SEATTLE, WA — The University of Washington Press, the MIT Press, Duke University Press, the University of Georgia Press, and the Association of American University Presses (AAUP) today announce the recipients of the 2017-2018 Mellon University Press Diversity Fellowships and future plans of the 2016-2017 Fellows.

The Mellon University Press Diversity Fellowship was established in 2016 by the four university presses and the AAUP as the first cross-press initiative of its kind in the United States to address the marked lack of diversity in the academic publishing industry. The initiative seeks to create a pipeline program of academic publishing professionals with significant personal experience and engagement with diverse communities and a demonstrated ability to bring the understanding gleaned from such engagement to bear on their daily work.

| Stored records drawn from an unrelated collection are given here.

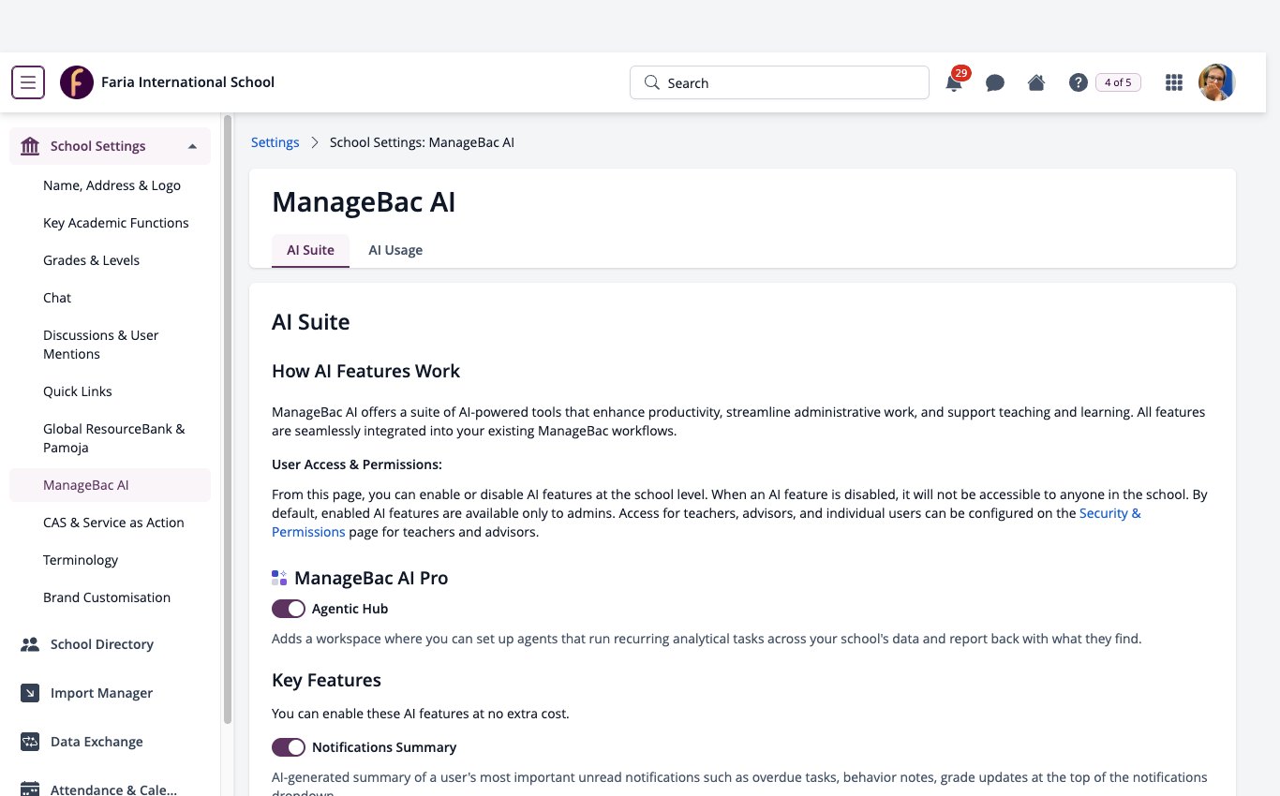The width and height of the screenshot is (1280, 796).
Task: Open the help question mark icon
Action: point(1078,82)
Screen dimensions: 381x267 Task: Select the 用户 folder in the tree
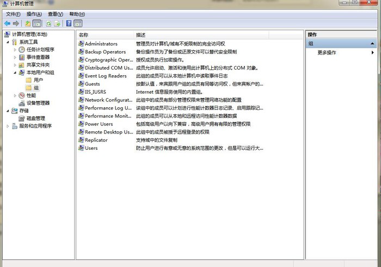tap(38, 80)
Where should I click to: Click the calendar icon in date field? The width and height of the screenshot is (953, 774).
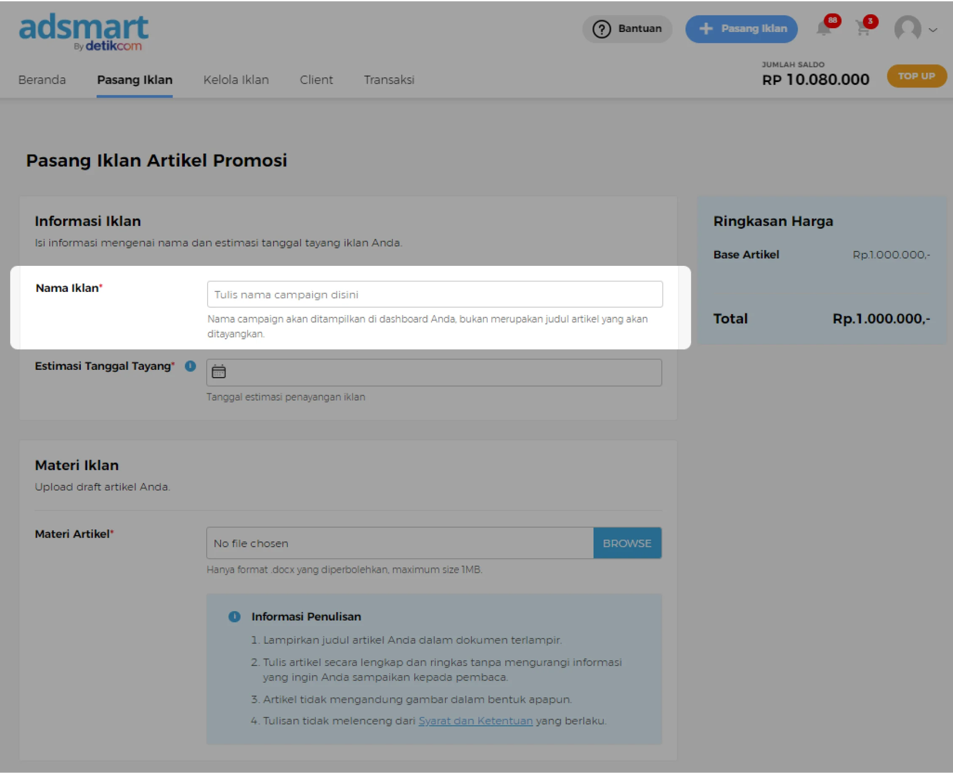[219, 371]
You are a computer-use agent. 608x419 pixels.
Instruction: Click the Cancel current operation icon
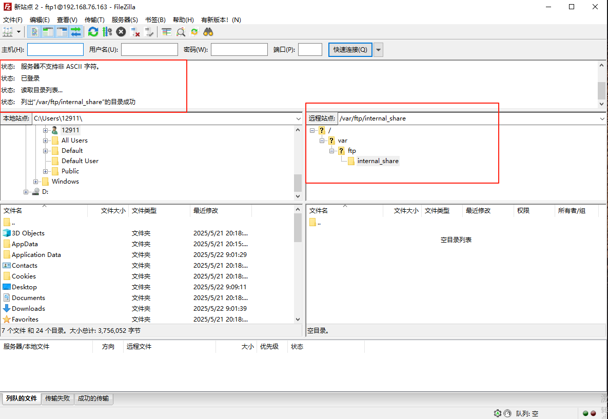tap(121, 32)
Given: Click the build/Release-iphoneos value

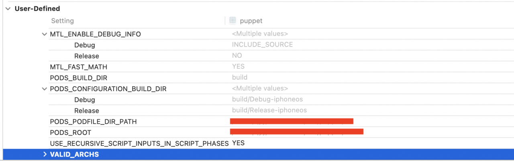Looking at the screenshot, I should coord(269,110).
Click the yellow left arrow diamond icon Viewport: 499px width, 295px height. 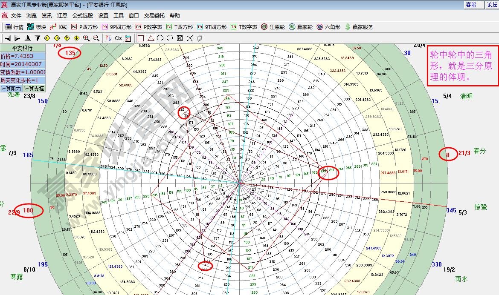pyautogui.click(x=47, y=38)
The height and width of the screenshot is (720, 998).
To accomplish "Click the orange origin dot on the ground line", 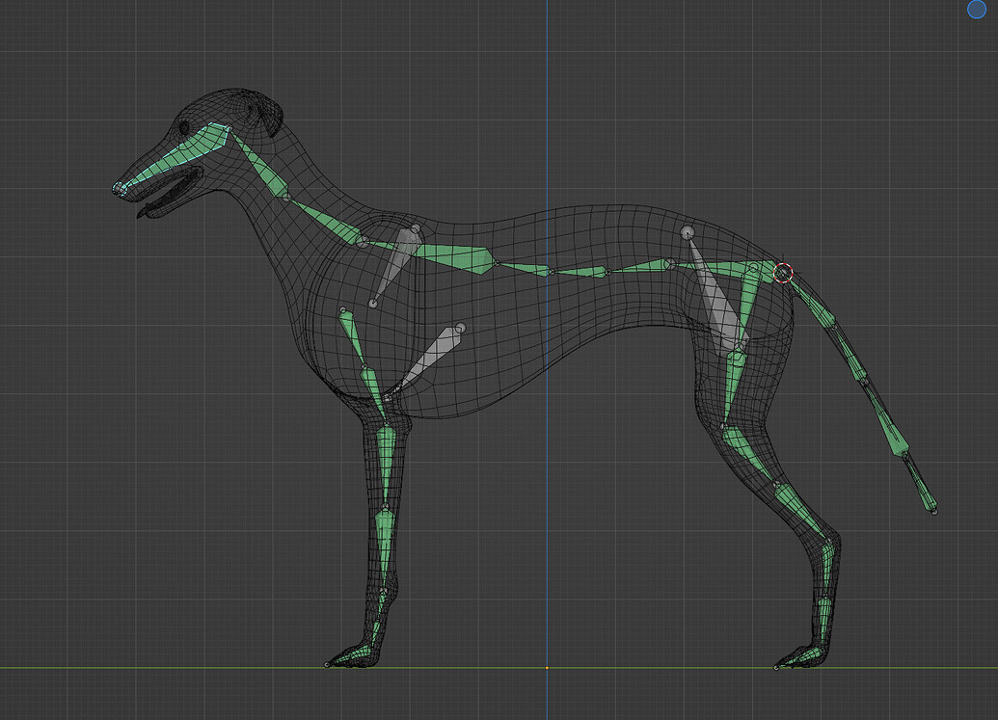I will tap(547, 667).
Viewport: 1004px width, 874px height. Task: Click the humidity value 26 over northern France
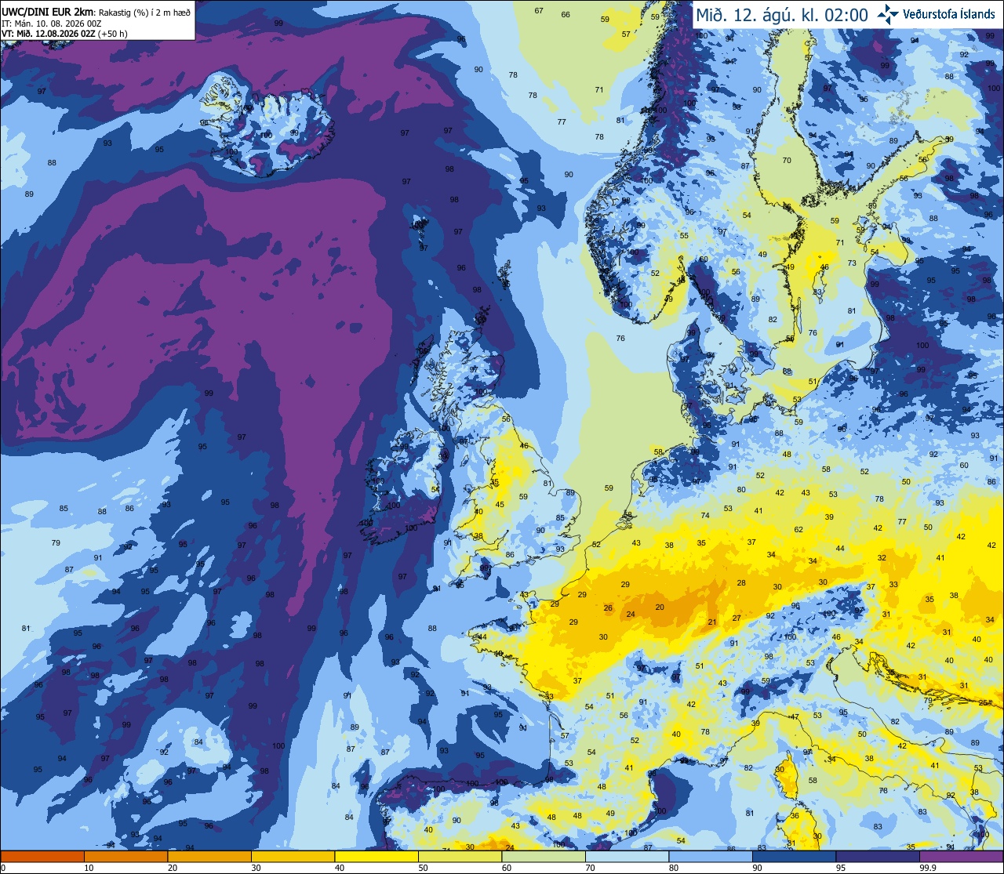click(608, 608)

The program provides professional and financial support to cohorts of four fellows per year for three years. The yearlong appointments offer each fellow immersive, on-the-job training along with one-on-one mentoring and opportunities for networking and professional development. Fellows are given the opportunity to connect with one another and meet industry colleagues at two AAUP annual meetings. Please join us in welcoming the 2017-2018 fellows and in congratulating the 2016-2017 fellows on their accomplishments, including securing full-time positions within scholarly publishing.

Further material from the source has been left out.